Quelques villas s’inspireront de constructions landaises et en particulier de la maison rurale de la Grande Lande, secteur qui correspond à peu près au centre et au nord du département des Landes. Une décoration de brique située entre les pans comme à Beau-Séjour, des pans sur la totalité de la hauteur, la présence d’un emban, seront les principaux signes caractéristiques de ces villas. La séparation entre néo-basque et néo-landais n’est pas vraiment nette, cela explique le terme de « basco-landais » fréquemment utilisé pour désigner l’ensemble.
A Arcachon, principalement dans le quartier des Abatilles, mais aussi tout autour du Bassin, le style basco-landais se développera surtout à partir de 1925 et continuera après la deuxième guerre mondiale. L’Arcachonnais d’adoption Louis GAUME fut le principal concepteur d’un style néo-basque de qualité intégré dans un environnement de pins maritimes. Ses villas sont remarquables par la justesse des proportions. Pyla sur mer est sa grande réalisation, mais il a beaucoup construit aussi à Arcachon. De grands architectes comme Jacques D’WELLES réaliseront quelques constructions remarquables, l’ensemble de La Dune en est un des plus typiques.
La métairie du Labourd ayant été abondamment utilisée, la maison traditionnelle d’une autre région basque, la Basse-Navarre, servira dans une deuxième période de variante. On reconnait facilement cette inspiration aux entourages en pierre ou aux simples linteaux, en grès rose ou en bois, des portes et fenêtres. Les murs sont en principe blanchis à la chaux, les pans de bois sont absents. Plus dépouillé, l’aspect est plus moderne. Rikitea en est le meilleur représentant à Arcachon.
En examinant les villas, le promeneur notera aussi des éléments rappelant la proximité de l’Espagne ou la mode Art Déco qui eut son apogée entre les deux guerres mondiales comme le style néo-basque.
Celui qui ne pénètre pas dans la villa ne peut pas toujours deviner le caractère novateur de cette architecture. Elle transparait dans l’utilisation de matériaux modernes dont l’étanchéité a permis toutes les orientations, mais aussi dans l’augmentation de taille des baies vitrées favorisée par le chauffage et les vitrages isolants. L’organisation intérieure de la villa s’est adaptée aux modifications sociologiques du 20ème siècle. La cuisine, où la maitresse de maison est de plus en plus présente, quitte définitivement le socle pour se fixer à l’étage noble, le hall d’entrée disparaît fréquemment pour se confondre avec une vaste salle de séjour.

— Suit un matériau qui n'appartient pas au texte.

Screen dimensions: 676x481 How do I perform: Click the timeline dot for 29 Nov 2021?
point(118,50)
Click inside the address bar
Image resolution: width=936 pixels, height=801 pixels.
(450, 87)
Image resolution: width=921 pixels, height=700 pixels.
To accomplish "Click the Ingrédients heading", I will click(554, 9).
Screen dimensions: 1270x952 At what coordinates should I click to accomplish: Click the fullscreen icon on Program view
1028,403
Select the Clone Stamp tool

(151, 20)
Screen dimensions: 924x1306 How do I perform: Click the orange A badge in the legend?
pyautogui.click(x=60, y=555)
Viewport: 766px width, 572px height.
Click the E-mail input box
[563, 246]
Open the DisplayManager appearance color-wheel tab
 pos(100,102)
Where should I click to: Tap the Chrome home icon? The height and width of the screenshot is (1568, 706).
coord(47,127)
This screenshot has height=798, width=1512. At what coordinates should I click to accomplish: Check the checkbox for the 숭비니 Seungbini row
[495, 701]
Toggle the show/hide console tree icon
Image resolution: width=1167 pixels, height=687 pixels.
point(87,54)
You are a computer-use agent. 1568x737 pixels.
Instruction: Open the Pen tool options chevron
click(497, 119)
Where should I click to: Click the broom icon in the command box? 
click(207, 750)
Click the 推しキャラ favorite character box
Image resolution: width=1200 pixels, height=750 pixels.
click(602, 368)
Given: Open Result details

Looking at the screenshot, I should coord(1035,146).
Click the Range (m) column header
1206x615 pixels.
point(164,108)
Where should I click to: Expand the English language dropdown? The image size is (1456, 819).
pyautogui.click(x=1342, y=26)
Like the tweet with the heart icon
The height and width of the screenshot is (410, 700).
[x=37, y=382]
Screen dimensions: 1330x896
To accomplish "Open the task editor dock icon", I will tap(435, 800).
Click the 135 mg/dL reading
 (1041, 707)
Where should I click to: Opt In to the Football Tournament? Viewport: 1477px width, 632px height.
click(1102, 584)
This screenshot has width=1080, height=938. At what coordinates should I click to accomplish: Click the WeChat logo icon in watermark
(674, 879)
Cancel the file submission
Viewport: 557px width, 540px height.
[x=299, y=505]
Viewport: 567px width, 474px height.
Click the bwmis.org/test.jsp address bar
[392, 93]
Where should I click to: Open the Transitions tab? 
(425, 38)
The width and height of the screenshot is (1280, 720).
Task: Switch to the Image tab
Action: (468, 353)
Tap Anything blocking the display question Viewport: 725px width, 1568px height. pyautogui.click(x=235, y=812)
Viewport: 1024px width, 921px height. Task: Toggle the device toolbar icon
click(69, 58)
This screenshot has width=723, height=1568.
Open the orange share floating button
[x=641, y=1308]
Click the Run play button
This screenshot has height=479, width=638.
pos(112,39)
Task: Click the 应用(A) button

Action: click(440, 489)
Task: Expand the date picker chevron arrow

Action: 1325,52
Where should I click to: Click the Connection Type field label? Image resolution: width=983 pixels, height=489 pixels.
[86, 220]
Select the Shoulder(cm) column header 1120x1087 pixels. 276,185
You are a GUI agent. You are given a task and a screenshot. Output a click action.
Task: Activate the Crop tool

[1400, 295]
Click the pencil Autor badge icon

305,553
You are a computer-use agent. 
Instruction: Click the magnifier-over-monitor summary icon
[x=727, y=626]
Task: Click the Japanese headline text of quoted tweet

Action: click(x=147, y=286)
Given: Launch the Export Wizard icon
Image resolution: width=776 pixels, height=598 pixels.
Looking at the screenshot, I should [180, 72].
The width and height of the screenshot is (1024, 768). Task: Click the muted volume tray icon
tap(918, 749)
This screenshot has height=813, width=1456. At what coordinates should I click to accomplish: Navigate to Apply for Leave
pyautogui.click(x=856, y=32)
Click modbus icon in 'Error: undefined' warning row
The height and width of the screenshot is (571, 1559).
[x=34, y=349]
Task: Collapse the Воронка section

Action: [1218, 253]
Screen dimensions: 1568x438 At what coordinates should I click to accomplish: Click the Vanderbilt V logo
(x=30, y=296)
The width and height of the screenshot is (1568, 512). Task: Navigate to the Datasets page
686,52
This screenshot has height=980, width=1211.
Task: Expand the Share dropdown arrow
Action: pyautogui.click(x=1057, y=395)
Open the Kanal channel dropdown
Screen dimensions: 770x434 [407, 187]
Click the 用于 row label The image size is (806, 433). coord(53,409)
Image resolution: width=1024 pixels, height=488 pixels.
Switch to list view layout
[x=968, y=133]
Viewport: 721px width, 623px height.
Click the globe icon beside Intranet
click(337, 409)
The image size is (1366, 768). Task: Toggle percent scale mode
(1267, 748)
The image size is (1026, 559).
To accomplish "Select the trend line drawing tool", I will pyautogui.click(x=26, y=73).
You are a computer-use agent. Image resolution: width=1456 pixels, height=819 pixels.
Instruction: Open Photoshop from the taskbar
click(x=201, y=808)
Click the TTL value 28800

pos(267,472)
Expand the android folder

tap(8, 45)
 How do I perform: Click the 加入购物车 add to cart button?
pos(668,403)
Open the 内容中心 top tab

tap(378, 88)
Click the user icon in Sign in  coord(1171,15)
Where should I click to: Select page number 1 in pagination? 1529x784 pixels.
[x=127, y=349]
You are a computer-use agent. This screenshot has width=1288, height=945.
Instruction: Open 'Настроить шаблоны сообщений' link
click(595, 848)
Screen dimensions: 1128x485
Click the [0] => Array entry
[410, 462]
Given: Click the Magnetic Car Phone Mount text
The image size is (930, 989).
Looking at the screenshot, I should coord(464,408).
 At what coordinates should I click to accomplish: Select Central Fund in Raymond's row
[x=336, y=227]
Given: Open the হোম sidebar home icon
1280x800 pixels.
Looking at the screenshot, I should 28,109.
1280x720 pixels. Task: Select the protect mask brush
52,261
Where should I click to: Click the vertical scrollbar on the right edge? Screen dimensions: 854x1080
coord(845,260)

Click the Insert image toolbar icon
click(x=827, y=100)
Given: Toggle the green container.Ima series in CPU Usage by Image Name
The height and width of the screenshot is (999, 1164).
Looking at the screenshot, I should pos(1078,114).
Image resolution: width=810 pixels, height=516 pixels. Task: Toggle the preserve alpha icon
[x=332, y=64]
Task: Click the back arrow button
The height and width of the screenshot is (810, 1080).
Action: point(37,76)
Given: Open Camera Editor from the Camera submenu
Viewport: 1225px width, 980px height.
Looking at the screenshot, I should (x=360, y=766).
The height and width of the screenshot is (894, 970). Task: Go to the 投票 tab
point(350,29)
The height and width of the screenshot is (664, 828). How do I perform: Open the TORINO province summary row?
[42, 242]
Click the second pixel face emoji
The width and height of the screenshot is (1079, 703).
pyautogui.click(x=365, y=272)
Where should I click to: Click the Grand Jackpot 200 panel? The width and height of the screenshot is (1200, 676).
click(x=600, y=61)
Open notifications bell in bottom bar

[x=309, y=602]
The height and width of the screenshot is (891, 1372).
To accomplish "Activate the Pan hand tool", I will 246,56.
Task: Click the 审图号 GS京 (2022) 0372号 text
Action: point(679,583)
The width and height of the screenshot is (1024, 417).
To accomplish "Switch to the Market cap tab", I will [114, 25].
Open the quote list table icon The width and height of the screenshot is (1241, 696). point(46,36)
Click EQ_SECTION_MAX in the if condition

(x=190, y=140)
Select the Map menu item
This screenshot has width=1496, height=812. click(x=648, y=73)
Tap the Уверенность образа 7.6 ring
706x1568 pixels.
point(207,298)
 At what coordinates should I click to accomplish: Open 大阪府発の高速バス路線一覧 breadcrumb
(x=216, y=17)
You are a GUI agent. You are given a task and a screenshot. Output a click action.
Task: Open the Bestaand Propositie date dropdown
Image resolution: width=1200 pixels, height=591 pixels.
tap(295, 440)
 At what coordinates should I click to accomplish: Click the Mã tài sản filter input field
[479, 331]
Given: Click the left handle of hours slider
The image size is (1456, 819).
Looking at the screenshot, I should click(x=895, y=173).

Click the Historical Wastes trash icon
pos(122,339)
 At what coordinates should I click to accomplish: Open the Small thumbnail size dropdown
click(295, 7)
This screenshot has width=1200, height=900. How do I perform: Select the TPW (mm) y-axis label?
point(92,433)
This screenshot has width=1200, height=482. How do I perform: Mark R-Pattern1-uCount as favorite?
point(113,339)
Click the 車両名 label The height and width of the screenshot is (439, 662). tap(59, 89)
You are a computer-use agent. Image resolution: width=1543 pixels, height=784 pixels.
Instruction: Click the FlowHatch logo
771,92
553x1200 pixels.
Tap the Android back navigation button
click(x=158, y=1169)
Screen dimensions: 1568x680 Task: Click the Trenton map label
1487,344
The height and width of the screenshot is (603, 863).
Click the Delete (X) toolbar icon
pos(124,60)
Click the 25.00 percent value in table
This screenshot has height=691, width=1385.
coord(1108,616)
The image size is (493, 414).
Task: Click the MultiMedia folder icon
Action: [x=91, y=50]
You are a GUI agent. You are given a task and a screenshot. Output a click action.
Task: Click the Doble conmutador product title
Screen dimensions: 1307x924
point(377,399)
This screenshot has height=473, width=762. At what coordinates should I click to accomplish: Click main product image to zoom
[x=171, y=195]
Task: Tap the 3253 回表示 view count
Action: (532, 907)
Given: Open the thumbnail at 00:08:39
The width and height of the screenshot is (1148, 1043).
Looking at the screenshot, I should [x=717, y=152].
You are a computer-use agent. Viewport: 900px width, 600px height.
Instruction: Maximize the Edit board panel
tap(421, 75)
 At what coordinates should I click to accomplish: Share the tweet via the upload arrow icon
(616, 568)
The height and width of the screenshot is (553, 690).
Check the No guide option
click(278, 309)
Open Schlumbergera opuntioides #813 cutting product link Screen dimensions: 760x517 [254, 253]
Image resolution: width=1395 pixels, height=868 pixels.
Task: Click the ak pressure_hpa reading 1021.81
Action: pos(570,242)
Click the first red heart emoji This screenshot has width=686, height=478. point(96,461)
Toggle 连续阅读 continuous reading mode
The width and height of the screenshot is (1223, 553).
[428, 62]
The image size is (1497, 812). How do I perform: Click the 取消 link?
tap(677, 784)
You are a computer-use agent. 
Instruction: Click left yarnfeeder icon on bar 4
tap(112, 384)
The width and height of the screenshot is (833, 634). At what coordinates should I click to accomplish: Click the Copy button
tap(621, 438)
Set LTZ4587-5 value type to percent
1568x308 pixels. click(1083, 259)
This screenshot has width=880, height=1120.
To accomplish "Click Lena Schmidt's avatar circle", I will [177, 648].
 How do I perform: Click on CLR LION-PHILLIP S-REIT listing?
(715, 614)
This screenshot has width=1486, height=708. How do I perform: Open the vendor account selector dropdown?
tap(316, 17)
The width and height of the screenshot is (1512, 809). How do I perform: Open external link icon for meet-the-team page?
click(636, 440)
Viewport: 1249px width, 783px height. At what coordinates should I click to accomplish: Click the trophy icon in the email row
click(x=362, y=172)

Le style basco-landais s’est progressivement éloigné de la tradition, gardant quelques signes forts permettant de l’identifier au premier coup d’œil, mais, en un siècle, est apparue une véritable architecture moderne et évolutive dont le succès montre que les notions de terroir, de nature, de vacances, qu’elle véhicule sont en harmonie avec l’image et la réalité de notre région. C’est la raison de son succès.
Ne le dénaturons surtout pas avec des décorations fantaisistes issues de l’architecture pittoresque.